Posso portare numerosi esempi, per esperienza diretta, di attacchi operati a danno di infrastrutture pubbliche e private che, basando le loro protezioni su soluzioni commerciali, prive di significative personalizzazioni, hanno visto questi attaccanti introdursi nel contesto, muoversi lateralmente e raggiungere reti segregate in maniera efficiente per poi, attivando dei canali di esfiltrazione dedicati, riuscire a trafugare documentazione sensibile, progetti, brevetti e altro.

Resta da notare che comparandoli a gruppi APT più creativi, essi risultino più noiosi da affrontare a dispetto di una minore sofisticazione tecnica, sia per quanto riguarda le tecniche di attacco che gli exploit che adottano e che la loro persistenza è di gran lunga il più grande dei problemi da affrontare quando li si deve espellere da un contesto.

In effetti, questi attaccanti puntano all’uso di exploit e tecniche rodate, invece di rischiare espedienti inediti che non padroneggiano e questo si riflette anche nel tipo di approccio che scelgono quando devono decidere quale tipo di malware usare e quali passi compiere una volta riuscita la prima fase dell’attacco.

I gruppi APT cinesi sono noti per la loro attenzione al furto di proprietà intellettuale, al cyber-spionaggio economico e alla raccolta di informazioni sensibili relative a tecnologie avanzate. La loro strategia si distingue per l’ampiezza degli obiettivi, che spaziano dalle grandi multinazionali ai settori accademici e governativi, con un focus particolare sulle industrie strategiche come l’energia, le telecomunicazioni e la difesa. La metodologia cinese è caratterizzata da una combinazione di tecniche avanzate e approcci “a rete”, in cui un numero elevato di attori collabora in modo spesso decentralizzato.

Tra i numerosi gruppi APT cinesi censiti dal MITRE, Evasive Panda (conosciuto anche come Bronze Highland o Zipmagic) rappresenta un caso particolarmente interessante.

Attivo da almeno il 2012, questo gruppo si distingue per un approccio tecnicamente più sofisticato per attuare le sue operazioni di spionaggio informatico. I principali bersagli di Evasive Panda sono entità governative, organizzazioni non governative (ONG) che supportano dissidenti e istituzioni accademiche, con una marcata attenzione alle aree geografiche sensibili per gli interessi geopolitici cinesi, come il Sud-est asiatico, il Tibet e lo Xinjiang.

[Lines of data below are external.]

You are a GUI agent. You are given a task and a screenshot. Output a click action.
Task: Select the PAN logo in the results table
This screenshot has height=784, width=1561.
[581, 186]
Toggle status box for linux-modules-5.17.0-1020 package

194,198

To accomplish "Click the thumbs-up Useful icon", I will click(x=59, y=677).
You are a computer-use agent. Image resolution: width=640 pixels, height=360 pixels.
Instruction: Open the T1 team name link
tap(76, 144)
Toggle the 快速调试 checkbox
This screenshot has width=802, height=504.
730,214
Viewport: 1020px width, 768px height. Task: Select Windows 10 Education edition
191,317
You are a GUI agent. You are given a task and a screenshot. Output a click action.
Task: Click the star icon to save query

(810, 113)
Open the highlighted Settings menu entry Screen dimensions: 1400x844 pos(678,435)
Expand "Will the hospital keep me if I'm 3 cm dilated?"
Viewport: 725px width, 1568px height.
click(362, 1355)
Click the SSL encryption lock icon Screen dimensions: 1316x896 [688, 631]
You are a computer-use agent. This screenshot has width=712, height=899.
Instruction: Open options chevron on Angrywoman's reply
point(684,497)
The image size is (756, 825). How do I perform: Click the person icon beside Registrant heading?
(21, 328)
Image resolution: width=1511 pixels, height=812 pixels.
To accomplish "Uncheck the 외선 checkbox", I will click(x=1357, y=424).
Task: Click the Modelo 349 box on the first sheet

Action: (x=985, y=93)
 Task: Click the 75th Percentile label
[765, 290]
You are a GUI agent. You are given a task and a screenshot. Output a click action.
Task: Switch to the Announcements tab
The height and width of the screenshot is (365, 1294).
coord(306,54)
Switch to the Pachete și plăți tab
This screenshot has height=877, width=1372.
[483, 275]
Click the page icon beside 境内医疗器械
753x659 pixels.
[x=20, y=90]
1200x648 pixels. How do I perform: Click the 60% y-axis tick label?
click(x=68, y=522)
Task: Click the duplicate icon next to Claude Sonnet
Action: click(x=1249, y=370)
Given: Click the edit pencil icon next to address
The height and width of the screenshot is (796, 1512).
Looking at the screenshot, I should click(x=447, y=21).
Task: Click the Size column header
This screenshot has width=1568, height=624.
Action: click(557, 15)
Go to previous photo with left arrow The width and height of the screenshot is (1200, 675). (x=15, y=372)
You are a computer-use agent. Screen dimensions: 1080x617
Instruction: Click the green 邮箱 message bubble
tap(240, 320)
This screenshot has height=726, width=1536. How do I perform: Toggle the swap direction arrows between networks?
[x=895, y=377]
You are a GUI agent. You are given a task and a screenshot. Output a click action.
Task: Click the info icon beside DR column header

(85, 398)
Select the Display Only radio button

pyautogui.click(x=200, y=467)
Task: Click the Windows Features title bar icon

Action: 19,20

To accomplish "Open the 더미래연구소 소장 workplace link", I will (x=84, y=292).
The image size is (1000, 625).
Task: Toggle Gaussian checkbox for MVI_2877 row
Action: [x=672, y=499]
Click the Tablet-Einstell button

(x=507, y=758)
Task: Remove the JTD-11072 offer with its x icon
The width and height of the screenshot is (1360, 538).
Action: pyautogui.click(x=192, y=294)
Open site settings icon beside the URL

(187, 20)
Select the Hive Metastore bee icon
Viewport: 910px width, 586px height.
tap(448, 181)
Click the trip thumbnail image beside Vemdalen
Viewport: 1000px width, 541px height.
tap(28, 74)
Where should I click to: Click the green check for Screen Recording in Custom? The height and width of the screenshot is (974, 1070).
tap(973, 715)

Evasive Panda: Tattiche, Tecniche e Procedure

Il gruppo è noto per l’uso di strumenti personalizzati e di malware specificamente sviluppati per le sue operazioni, come il noto trojan MgBot. Un Trojan basato su un framework software, che consente di esfiltrare dati sensibili, monitorare le comunicazioni in tempo reale e semplificare i movimenti laterali dell’attaccante.

Una delle peculiarità di Evasive Panda è la sua spiccata propensione ad adottare tecniche di compromissione basate su exploit zero-day, un aspetto inusuale per i gruppi APT asiatici.

In aggiunta, l’attaccante ha mostrato di padroneggiare le tecniche di infezione basate sulle modifiche di software commerciali per diffondere i propri malware e l’adozione di componenti che rendono difficile l’analisi forense.

Obiettivi e Motivi

Gli obiettivi di Evasive Panda evidenziano una priorità data alla raccolta di informazioni legate a questioni politiche e di sicurezza interna. In particolare, le sue attività sembrano allineate con gli interessi del governo cinese in materia di monitoraggio e controllo di movimenti dissidenti o separatisti. Ad esempio, diverse campagne attribuite al gruppo si sono concentrate su ONG che operano in Tibet e ad aziende operanti a Taiwan aree critiche per l’agenda politica di Pechino.

Comparazione con altri Gruppi APT

Rispetto ad altri gruppi come APT41 (conosciuto per il mix di attività di spionaggio e crimine informatico), Evasive Panda si distingue per la sua vocazione allo spionaggio politico. Mentre gruppi come Ghostwriter (“UNC1151”) o APT28 (“Fancy Bear”) si concentrano maggiormente su campagne di disinformazione o su azioni di spionaggio eclatanti, Evasive Panda opera in modo discreto, concentrandosi sulla raccolta di dati evitando attentamente di guadagnare l’attenzione mediatica a causa delle sue azioni e da questo deve il suo nome.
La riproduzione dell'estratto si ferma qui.